In [1]:
import pandas as pd

##### READING THE MOVIE.CSV FILE

In [4]:
df = pd.read_csv("movies.csv")
df.head()

Unnamed: 0,movieId,title,genres
0,1,Toy Story (1995),Adventure|Animation|Children|Comedy|Fantasy
1,2,Jumanji (1995),Adventure|Children|Fantasy
2,3,Grumpier Old Men (1995),Comedy|Romance
3,4,Waiting to Exhale (1995),Comedy|Drama|Romance
4,5,Father of the Bride Part II (1995),Comedy


##### REMOVING MOVIES WITH NO GENRES LISTED

In [18]:
df.loc[df["genres"]!="(no genres listed)"]
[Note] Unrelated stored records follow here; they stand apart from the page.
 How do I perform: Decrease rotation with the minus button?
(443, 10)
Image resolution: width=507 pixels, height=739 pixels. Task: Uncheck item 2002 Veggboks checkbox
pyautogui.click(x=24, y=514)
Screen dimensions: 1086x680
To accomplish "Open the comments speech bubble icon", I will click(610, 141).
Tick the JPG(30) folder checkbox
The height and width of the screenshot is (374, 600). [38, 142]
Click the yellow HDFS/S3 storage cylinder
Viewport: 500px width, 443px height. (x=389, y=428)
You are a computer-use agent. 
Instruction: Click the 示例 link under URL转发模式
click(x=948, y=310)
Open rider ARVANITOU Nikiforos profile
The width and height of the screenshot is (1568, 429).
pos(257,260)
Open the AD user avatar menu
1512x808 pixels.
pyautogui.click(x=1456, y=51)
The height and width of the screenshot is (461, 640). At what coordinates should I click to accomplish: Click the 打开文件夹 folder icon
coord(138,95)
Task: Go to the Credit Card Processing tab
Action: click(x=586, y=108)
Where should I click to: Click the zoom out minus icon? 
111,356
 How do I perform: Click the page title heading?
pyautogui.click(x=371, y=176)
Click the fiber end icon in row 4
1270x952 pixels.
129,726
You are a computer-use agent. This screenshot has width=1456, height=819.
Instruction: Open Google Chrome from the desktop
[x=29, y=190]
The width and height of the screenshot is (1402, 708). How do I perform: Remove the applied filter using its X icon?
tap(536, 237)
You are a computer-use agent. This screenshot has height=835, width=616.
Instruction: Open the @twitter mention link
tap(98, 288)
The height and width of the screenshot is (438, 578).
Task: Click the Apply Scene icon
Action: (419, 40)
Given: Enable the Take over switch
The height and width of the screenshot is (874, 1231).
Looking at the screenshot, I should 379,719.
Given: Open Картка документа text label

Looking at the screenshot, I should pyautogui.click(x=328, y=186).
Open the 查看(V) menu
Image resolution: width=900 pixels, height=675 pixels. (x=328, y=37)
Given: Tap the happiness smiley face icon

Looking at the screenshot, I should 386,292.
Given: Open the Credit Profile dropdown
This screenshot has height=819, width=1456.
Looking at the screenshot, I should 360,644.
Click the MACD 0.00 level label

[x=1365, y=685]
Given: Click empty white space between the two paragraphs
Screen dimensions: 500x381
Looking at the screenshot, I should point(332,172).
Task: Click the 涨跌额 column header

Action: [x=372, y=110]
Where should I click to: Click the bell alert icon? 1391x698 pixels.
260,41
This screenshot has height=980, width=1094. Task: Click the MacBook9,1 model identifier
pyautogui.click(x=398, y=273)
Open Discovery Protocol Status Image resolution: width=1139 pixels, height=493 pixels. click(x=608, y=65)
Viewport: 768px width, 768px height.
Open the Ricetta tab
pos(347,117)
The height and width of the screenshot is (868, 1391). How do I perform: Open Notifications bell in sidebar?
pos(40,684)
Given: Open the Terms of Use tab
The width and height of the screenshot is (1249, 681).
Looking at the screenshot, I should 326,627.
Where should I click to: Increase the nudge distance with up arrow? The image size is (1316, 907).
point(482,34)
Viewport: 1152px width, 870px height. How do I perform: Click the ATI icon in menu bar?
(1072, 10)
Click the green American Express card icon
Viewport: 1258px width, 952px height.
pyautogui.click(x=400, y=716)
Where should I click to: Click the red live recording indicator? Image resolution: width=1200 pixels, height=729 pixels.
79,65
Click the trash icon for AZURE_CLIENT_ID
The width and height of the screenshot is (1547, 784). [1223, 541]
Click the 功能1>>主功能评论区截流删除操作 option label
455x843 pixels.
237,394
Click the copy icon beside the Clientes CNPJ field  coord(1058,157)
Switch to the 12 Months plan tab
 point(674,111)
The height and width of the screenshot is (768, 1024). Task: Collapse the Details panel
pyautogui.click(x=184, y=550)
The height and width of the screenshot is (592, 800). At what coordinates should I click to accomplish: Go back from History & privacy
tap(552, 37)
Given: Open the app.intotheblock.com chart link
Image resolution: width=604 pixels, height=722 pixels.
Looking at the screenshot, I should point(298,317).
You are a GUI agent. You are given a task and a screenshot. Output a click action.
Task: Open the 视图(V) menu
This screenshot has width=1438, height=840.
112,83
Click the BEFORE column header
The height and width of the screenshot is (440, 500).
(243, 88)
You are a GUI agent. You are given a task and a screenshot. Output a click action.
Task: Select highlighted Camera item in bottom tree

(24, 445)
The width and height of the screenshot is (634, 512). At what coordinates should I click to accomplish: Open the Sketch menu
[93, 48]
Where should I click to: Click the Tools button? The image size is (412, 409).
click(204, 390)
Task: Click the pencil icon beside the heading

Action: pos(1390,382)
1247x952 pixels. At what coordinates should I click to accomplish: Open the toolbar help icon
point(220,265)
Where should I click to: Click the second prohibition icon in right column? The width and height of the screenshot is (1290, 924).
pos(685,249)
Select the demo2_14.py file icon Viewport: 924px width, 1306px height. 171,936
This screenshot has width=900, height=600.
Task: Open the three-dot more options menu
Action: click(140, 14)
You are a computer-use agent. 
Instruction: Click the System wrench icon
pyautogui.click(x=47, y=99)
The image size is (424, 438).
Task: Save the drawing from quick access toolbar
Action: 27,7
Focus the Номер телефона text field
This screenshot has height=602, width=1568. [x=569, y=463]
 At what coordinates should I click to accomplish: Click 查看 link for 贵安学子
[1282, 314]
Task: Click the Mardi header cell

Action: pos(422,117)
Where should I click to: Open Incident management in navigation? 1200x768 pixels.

Unnamed: 0,movieId,title,genres
0,1,Toy Story (1995),Adventure|Animation|Children|Comedy|Fantasy
1,2,Jumanji (1995),Adventure|Children|Fantasy
2,3,Grumpier Old Men (1995),Comedy|Romance
3,4,Waiting to Exhale (1995),Comedy|Drama|Romance
4,5,Father of the Bride Part II (1995),Comedy
...,...,...,...
62417,209155,Santosh Subramaniam (2008),Action|Comedy|Romance
62418,209157,We (2018),Drama
62419,209159,Window of the Soul (2001),Documentary
62420,209163,Bad Poems (2018),Comedy|Drama


##### REMOVING MOVIES WHONE NAMES CANNOT BE TYPED ON THE KEYBOARD
MOSTLY REMOVING THE RUSSIAN,CHINESE AND JAPANESE MOVIES WHICH CANNOT BE TYPED ON THE KEYBOARD

In [19]:
import re

In [59]:
cleaned_df = df.iloc[0:0,:]
for i in range(df.shape[0]):
    title = df.iloc[i,1]
    x = re.findall("[^a-zA-Z0-9()\'\",:\.\-!&\/?éàè+³#%\*½ ]", title)
    if x:
        continue
    else:
        cleaned_df = cleaned_df.append(df.iloc[i,:])

In [60]:
cleaned_df.shape

(60680, 3)

In [65]:
cleaned_df = cleaned_df.loc[cleaned_df["genres"]!= "(no genres listed)"]

In [66]:
cleaned_df.shape

(55804, 3)

##### SAVING THE CLEANED DATAFRAME

In [67]:
cleaned_df.to_csv("cleaned_movie.csv",index=False)

##### READING THE RATINGS.CSV FILE

In [68]:
ratings = pd.read_csv("ratings.csv")

In [69]:
ratings.shape

(25000095, 4)

In [70]:
ratings.columns

Index(['userId', 'movieId', 'rating', 'timestamp'], dtype='object')

In [71]:
ratings["userId"].unique()

array([     1,      2,      3, ..., 162539, 162540, 162541], dtype=int64)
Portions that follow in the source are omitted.